How to train a neural network on a list of tensors with different shapes

I have a list of tensors with different shapes; the list is denoted by examples_train, and the corresponding label list is labels_train; there are about 1200 examples in the list examples_train. I want to fit my model on this list. I cannot use data loader since the tensors in the list have different shapes.

My current method is to compute loss of the examples one by one, and sum up the losses to do backpropagation. The code is:

training_indices = np.arange(len(examples_train))
np.random.shuffle(training_indices) #shuffle the examples
optimizer.zero_grad()
loss = 0.
for idx in training_indices:
      example = example_train[idx]
      label = labels_train[idx]
     #Add batch dimension
      example = example.unsqueeze(0)
      label = label.unsqueeze(0)
      example = example.cuda()
      label = label.cuda()
      logits = model(example)
      current_loss = F.cross_entropy(logits, label)
      loss += current_loss
loss = loss/len(examples_train)
loss.backward()
optimizer.step()

The code above works, but sometimes there might be “CUDA out of memory” error, and the optimisation is also very slow. How can I fix this problem?
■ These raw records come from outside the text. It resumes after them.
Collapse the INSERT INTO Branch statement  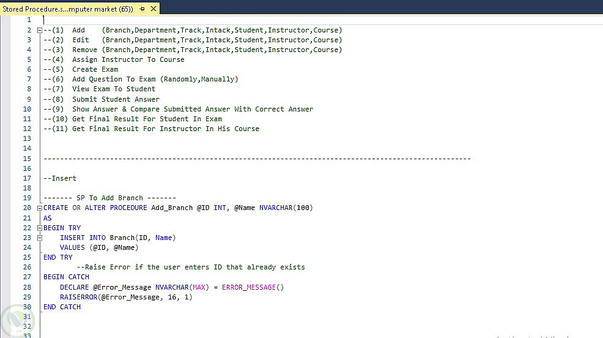(39, 238)
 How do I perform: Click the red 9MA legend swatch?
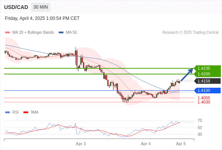pos(26,113)
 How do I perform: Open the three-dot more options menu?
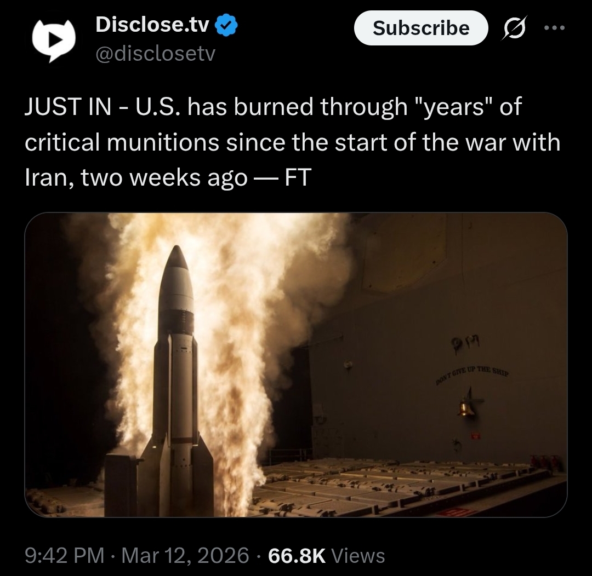pos(555,27)
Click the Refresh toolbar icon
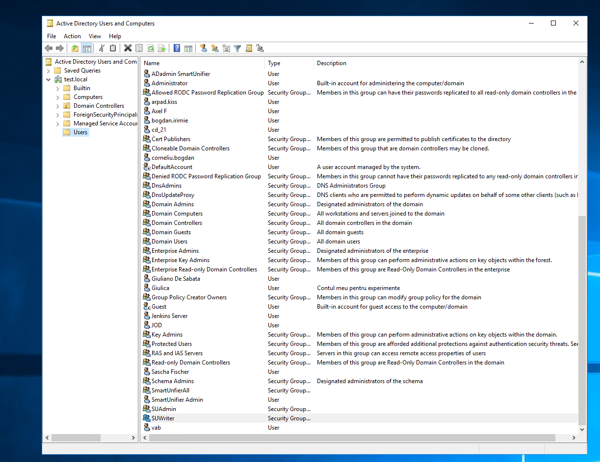 [151, 48]
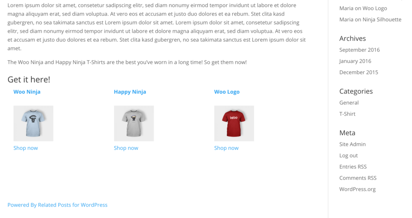
Task: Select the T-Shirt category
Action: tap(347, 114)
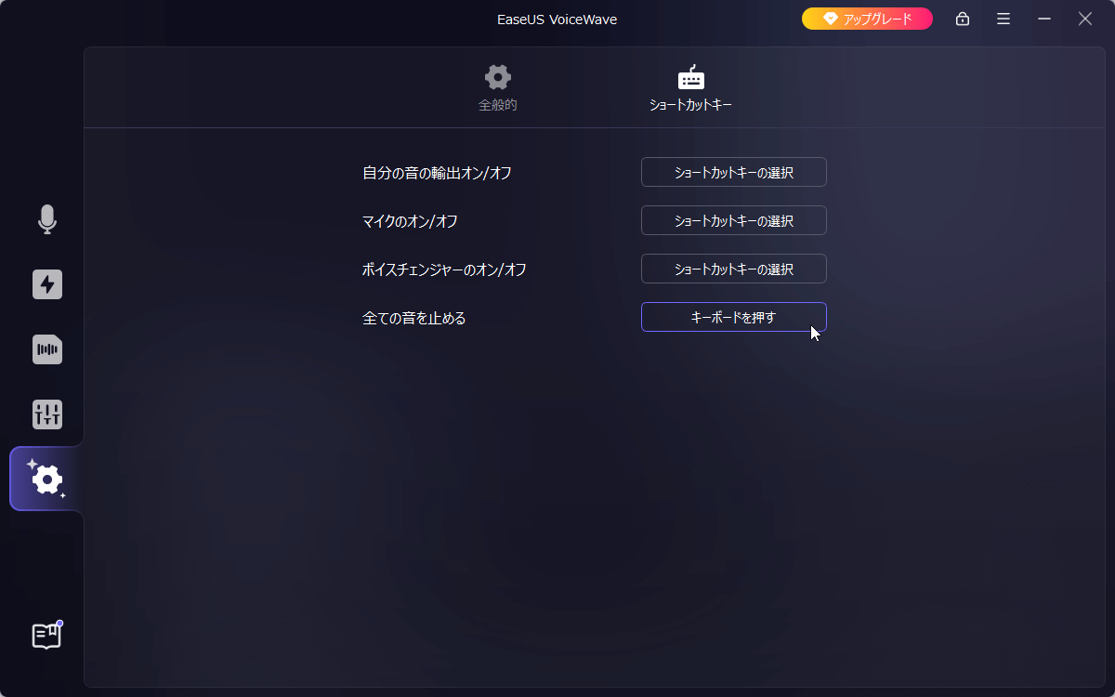Set shortcut for マイクのオン/オフ

733,220
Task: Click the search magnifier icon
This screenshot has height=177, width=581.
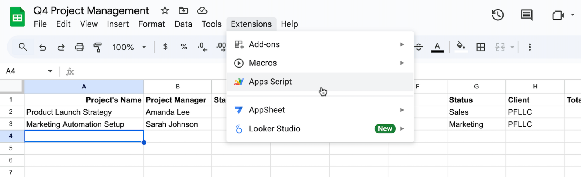Action: (x=23, y=47)
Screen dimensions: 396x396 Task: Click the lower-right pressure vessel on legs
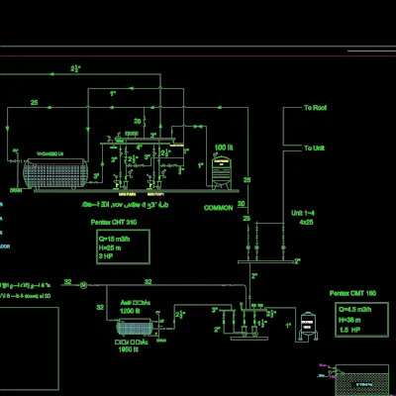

Should I partition the list examples_train into smaller sub lists(mini batches)?

1 Like
  1. can you use dataloader for variable length data?
    Definitely yes, you should implement a collate_fn for the dataloader (commonly we pad the data to fit the size and be arranged as mini-batch)

  2. why does the GPU memory increase in iterations?
    the line loss +=... makes torch store all intermediate tensors from step 1 until you call backward ()

Thanks for your reply.
Actually in my case each example need to multiply with another corresponding tensor in the forward process, which I didn’t mention above, so it still seems impossible to use dataloader.

For the GPU memory increasing problem, can I partition the examples_train list into small lists(mini-batches) and do backpropagation for each list to solve this problem?

Best Regards.

Can you give a code snippet example for the problem? It’s not very clear how the “corresponding tensor” is used.

Actually my code is to implement a graph neural network and the examples are graphs including different number of nodes. There are node2edge and edge2node operations in the forward process, which need matrix which is specific for each graph.

To solve this problem, can I delete the intermediate tensors after I added them to the loss variable?
I.e.

loss += current_loss
del current_loss

In your case, if it’s impossible to batch the data. Using gradient accumulating is OK. But as you mentioned, you should partition the entire dataset into mini-batch size, and accumulating gradients for limited steps (the same as “batch size”), otherwise the GPU memory usage is going to explode.
Your don’t need to manually delete the loss variable. After loss.backward(), the computation graph is released by pytorch itself.

And just a hint, accumulating gradients by step is not identical to mini-batching update when there are layers like batch-norm in your network.